Mexican shooting kills 8

MEXICO: A shooting that killed eight people partying on a seaside boulevard in northwestern Mexico may have been the work of vigilantes targeting car thieves, a prosecutor said.

The gunmen drove up in a white SUV and fired on the festive crowd without saying a word, Sinaloa state deputy Attorney General Jose Luis Leyva said Sunday.

A 15-year-old boy and a 17-year-old girl were among the youngest killed Saturday night in the Pacific coast town of Navolato. Four people were wounded.

Also among the dead were two brothers in their 30s who had a record of car theft, Leyva told The Associated Press. He said investigators were considering the possibility that the gunmen belonged to a criminal gang known as the "Death Squad," which has been killing car thieves in the region.
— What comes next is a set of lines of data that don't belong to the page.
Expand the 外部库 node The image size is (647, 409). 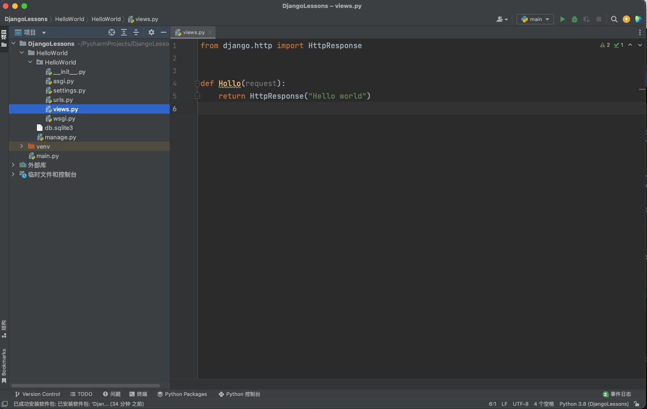point(13,165)
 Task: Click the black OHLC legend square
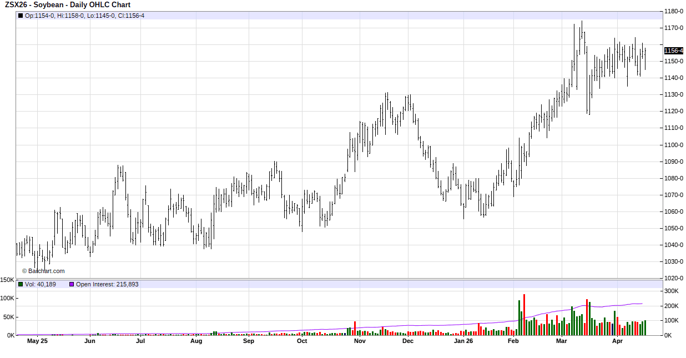pos(21,16)
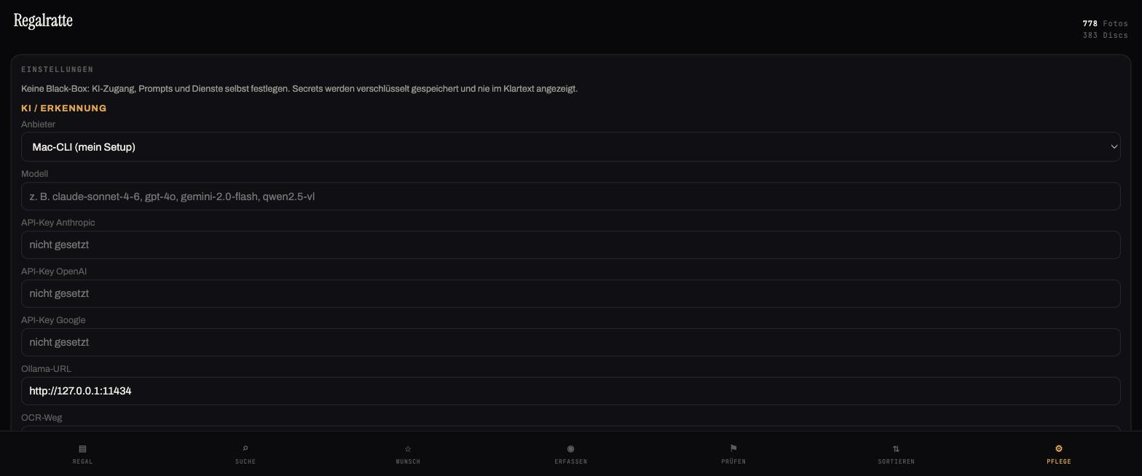
Task: Click the 778 Fotos counter
Action: (x=1105, y=23)
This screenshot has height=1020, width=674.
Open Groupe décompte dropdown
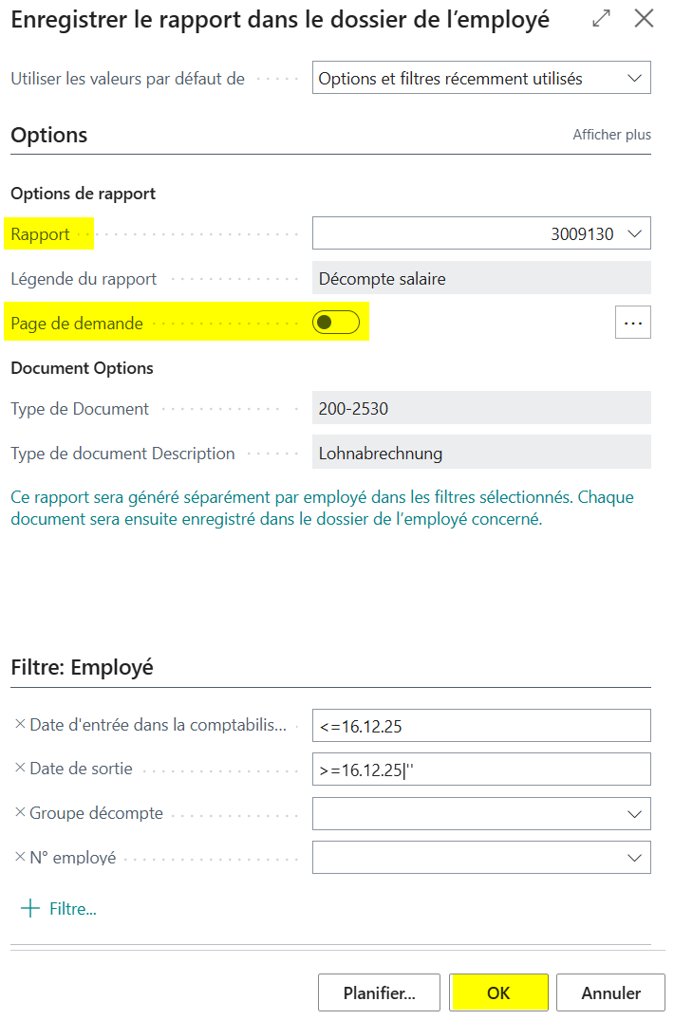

"It's one line of the investigation, and of course we are going to follow it," Levya said.

He said ballistic evidence suggested that some people may have fired back at the gunmen.

Sinaloa, a state straddling Mexico's northern Pacific coast, is cradle of at least two main drug cartels and a longtime hotspot for gang violence.

Increasingly, civilians have been caught in the crossfire of Mexico's relentless gang violence. Gunmen apparently targeting rivals have sprayed bullets into clubs, bars and taco stands. Last year, a grenade attack killed eight people and wounded 106 during an Independence Day celebration in the western city of Morelia.

The seaside boulevard in Navolato is a popular gathering place for young people on the weekends, but it was nearly deserted the day after the attack.

Gang violence has claimed at least 13,500 lives since President Felipe Calderon took office in 2006 and sent tens of thousands of troops and federal police to battle drug cartels across Mexico.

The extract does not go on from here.